The Educational Testing Act of 1981

Chairman PERKINS. Thank you, Dr. Mehrens. We have now been joined by the distinguished chairman of our postsecondary committee. I understand Dr. Johnson has arrived and you are scheduled to be the next witness. Please take your place at the witness table. You may proceed as you wish. We welcome you.

STATEMENT OF SYLVIA JOHNSON, PROFESSOR OF RESEARCH METHODOLOGY, SCHOOL OF EDUCATION, DEPARTMENT OF PSYCHOEDUCATIONAL STUDIES, HOWARD UNIVERSITY

Ms. JOHNSON. Thank you.

I am glad to have the opportunity to testify before the subcommittee this morning. I will begin by giving you some brief information in terms of my background. I am an associate professor at Howard University in the School of Education in the area of research methodology and statistics. I hold a Ph. D. degree from the University of Iowa. While at the University of Iowa I was special research assistant in testing programs and my degree is in measurement and statistics. Years ago I spent 1 year, a graduate year, at Michigan State University in the program where Dr. Mehrens teaches and I have a masters degree from the area which Mr. Simon represents from Southern Illinois University and undergraduate degree from Howard University. I was asked to make my comments in terms of some areas related to measurements that have some implications for the bill you are considering. Specifically, I was asked to comment in terms of the use of tests for selection and what tests can and cannot do. I would like to begin by considering some points that are perhaps less technical than some of the points that might be raised but I will certainly be glad to go into more technical points if desired.
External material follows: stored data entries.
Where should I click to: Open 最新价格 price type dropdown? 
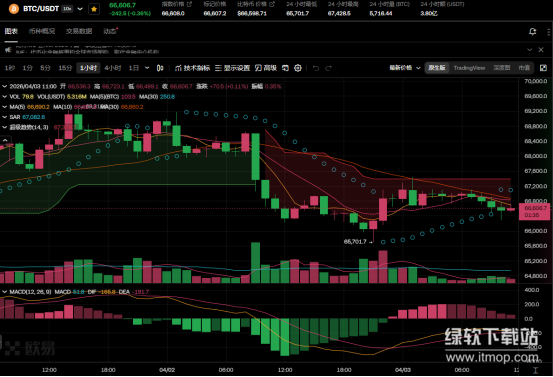click(405, 68)
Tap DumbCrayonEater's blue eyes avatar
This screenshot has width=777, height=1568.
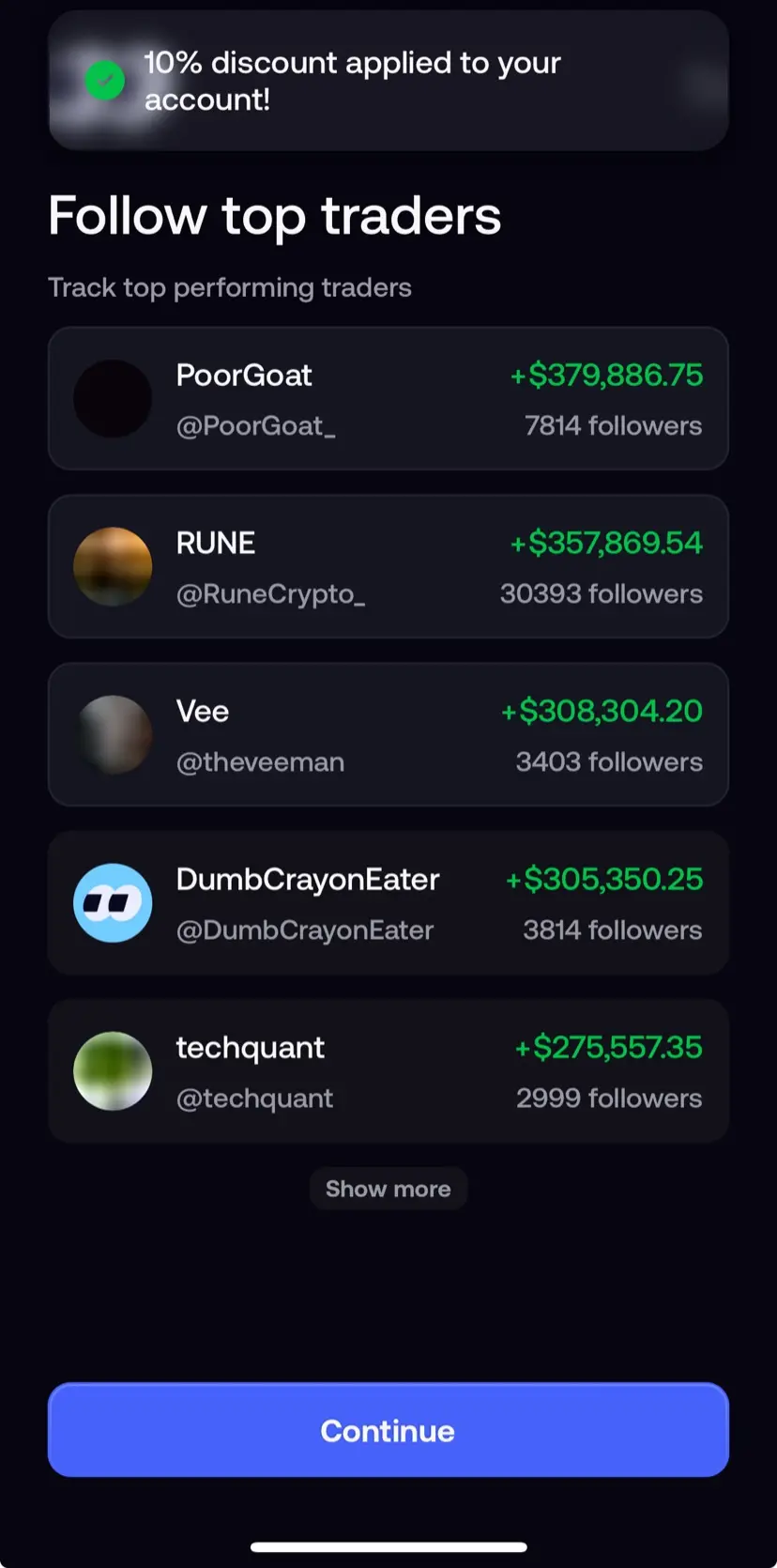113,902
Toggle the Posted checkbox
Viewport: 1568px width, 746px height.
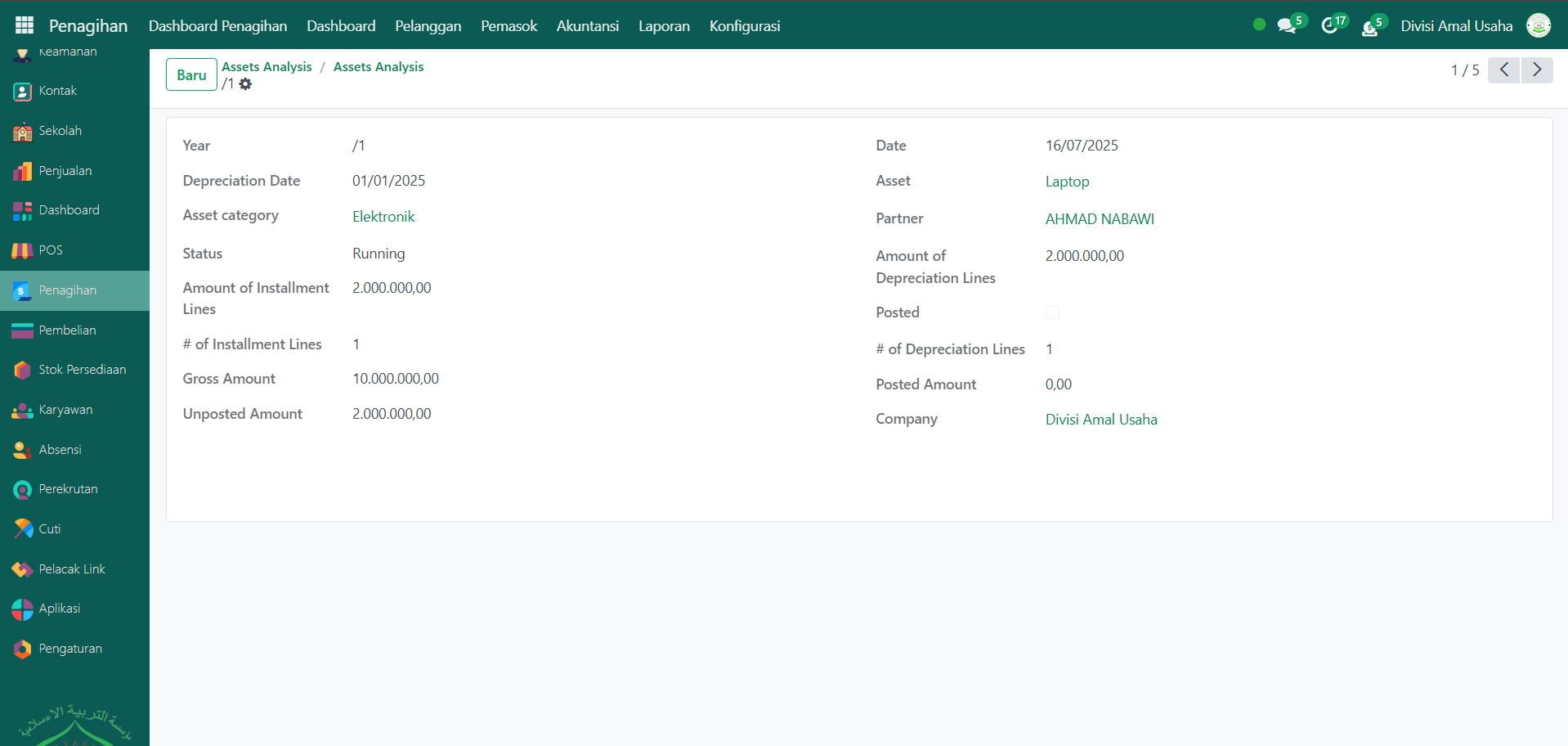click(1052, 312)
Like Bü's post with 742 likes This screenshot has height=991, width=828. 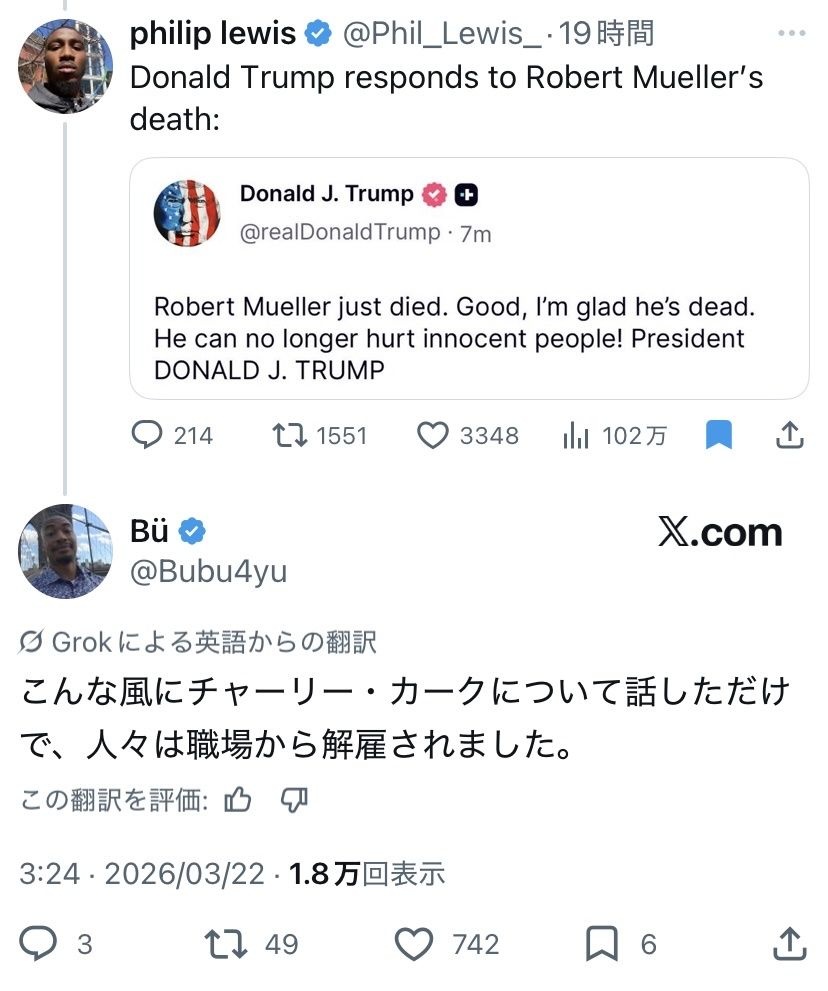click(414, 943)
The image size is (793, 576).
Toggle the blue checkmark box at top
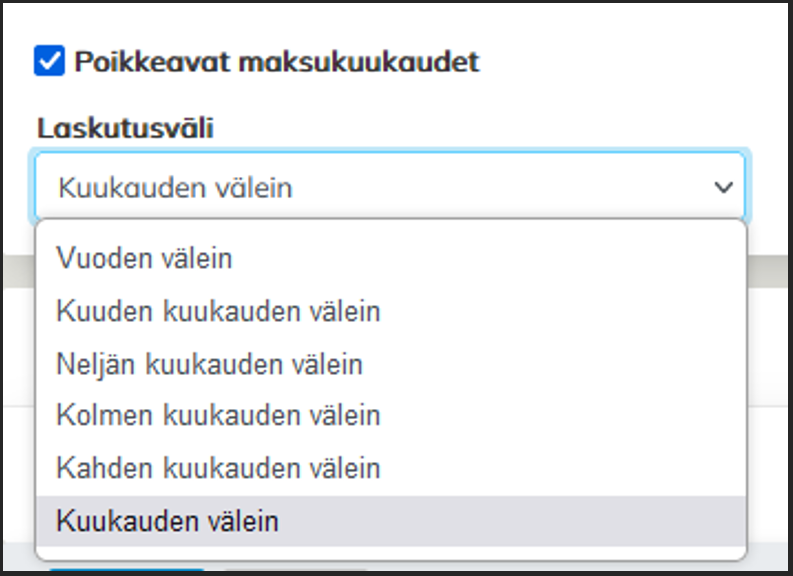click(50, 62)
I think we need to be aware of the nature of measurement and some of the comments I will make here are related to a publication published by the Institute for Study of Educational Policy at Howard University which I wrote a couple of years ago while a senior fellow at the Institute. In terms of the nature of measurement, since we cannot measure minds in the same way we measure the length of a room, all educational and psychological measurement is done indirectly. We never are measuring psychological factors directly. By measuring performance or behavior on some task we infer the level of achievement, intellectual functioning or some other psychological construction. But because measurement is indirect does not mean it is faulty. In fact much of physical measurement is done indirectly. Inferences are made because of certain theories about how the universe operates. These inferences make it possible to measure from distances in the solar system to distances between and within atoms. Physical measurement as well as psychology measurement can result in errors. However, our errors in psychological measurement may be particularly hard to identify and correct. For example, if I say the combination of ingredients used in that wall, if they are mixed together will not harden, and I attempt to test that theory by taking a stroll over into the adjoining office in this direction I will meet with some solid evidence to refute that theory. However, the social scientists lack the benefit of such firm validation or invalidation and is faced with a strong re

sponsibility for careful, thoughtful analysis and empirical validation. In testing the behavior measure used as the basis for an inference is the test score. An inference is then made to a level of achievement, aptitude, personality, interest, or some other human characteristic which cannot be measured directly. The relationship between this test score and the characteristic which we wish to infer may not be the same for all examinees particularly for many members of minority groups who have been systematically excluded from educational benefits. As a result test scores alone frequently are not such measure of aptitude or other psychological constructs for minority groups. Leaders of minority communities have seen numerous cases of discrepancy between ability to perform and measured aptitude. And many regard tests as useless. The reality is that tests are increasingly used in all forms of decisionmaking. Their use and misuses need to be more fully understood by policymakers and community leaders. Many factors operate to attenuate or lower test scores and those factors tend to have the greatest influence on blacks and other minority applicants. These include factors which affect the actual performance of individuals on the tests such as socioeconomic status, differences in educational opportunity, motivation, narrowness of content of the test, atmosphere of the testing situation, and the perceived relevance of the test to success. They also include factors that affect the test score more indirectly such as composition of the group used for item tryouts as well as items selection and item analysis which precede the standardization. The composition of the standardization of groups and technique and procedures are employed in item construction. Also validity and appropriateness of tests often differ for applicants in relation to the same future performance or criterion. These factors attenuate scores and result in validity problems raised in terms of measuring scholastic aptitude.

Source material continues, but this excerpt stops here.